[Pacemaker] Single Node Cluster and Resource Management
ant1spamz-pacemaker at yahoo.com
ant1spamz-pacemaker at yahoo.com
Tue Dec 7 12:24:40 UTC 2010
Hi there,
I have a requirement to make a single node cluster primarily for resource
monitoring on the local node so that network load balancing from my front end
load balancers works correctly and the node in question fails out due to either
my public or private interface or both interfaces fail (typical OR Truth Table)

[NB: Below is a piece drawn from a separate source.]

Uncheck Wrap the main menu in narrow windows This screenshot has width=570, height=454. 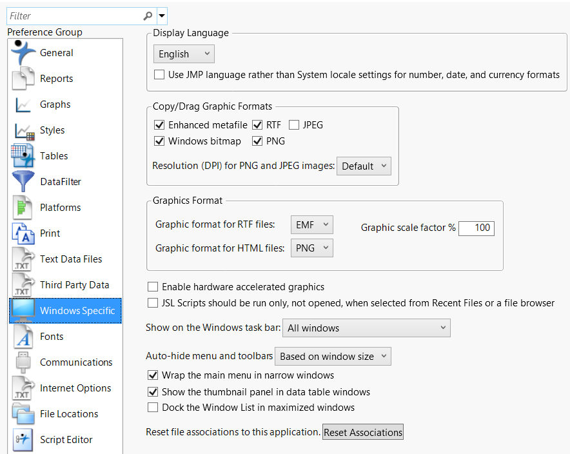click(x=153, y=375)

my NLB has the following setup
2 front end LB's with a failover IP between them and direct routing to my nodes
public interface with monitoring on the private interface
my nodes
one public interface and one private interface, this is how things are and I
cant change it.
=================
setup
===========
pingd to my LB1 - 192.168.0.68
pingd to my LB2 (represents a "public" ping destination) - 192.168.0.69
location constraint to fail if either one of the ping times out
now on startup everything is ok, apache launches along with my 2 pingd, the fail
constraint works as well
================
the problem
=============
now when I simulate a network failure (iptables -s web1.testcluster -j DROP)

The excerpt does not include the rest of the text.